How do we know what works? In an uncertain world, full of untested treatments, disputed policies and untried inventions, it should be a pressing question. For an impoverished young tailor named Franz Reichelt, the answer was: we find out the hard way.
In February 1912, on a cold Sunday morning, Reichelt persuaded journalists, a camera crew and a small crowd to watch him demonstrate his new wearable parachute. The official story was that Reichelt would throw a dummy from the first floor of the Eiffel Tower, more than 50 metres up. Reichelt, however, had tipped off journalists that he would make the jump himself. Otherwise, one suspects, there would have been fewer spectators.
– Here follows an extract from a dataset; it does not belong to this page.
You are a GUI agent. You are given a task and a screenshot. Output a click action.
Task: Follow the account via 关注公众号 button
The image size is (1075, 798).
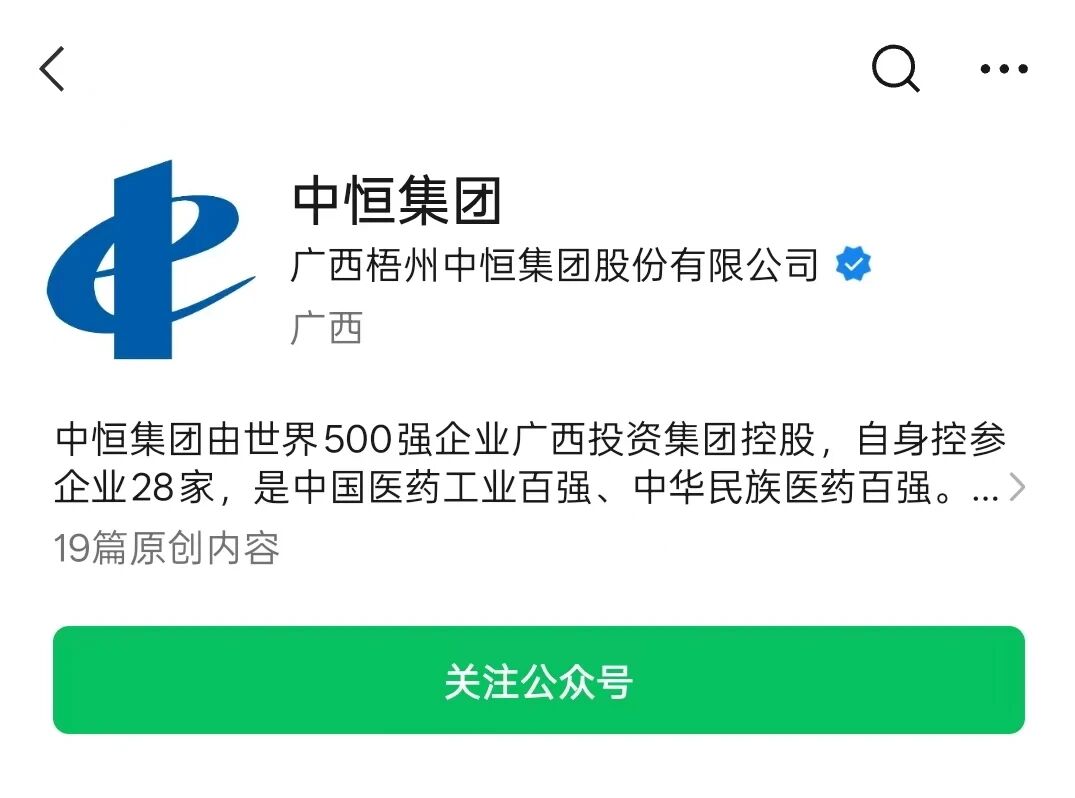539,679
The parachute is, as it happens, something of a running joke in evidence-based policymaking. In the Christmas 2003 edition of the British Medical Journal, obstetrician Gordon CS Smith and public health researcher Jill Pell published a systematic review of “Parachute use to prevent death and major trauma related to gravitational challenge”. They noted, with mock sorrow, that “we were unable to identify any randomised controlled trials of parachute intervention” and called for “the most radical protagonists of evidence-based medicine” to organise and participate in a rigorous randomised trial of the parachute.
In case the joke has passed you by, the argument being lampooned is a complaint by advocates of evidence-based policymaking. Many well-established medical practices — along with ideas in policing, criminal justice, education, economics and beyond — have never been seriously tested by the gold standard for evidence: a double-blind, randomised controlled trial (RCT). RCT advocates suggest that this is a scandal. Is it?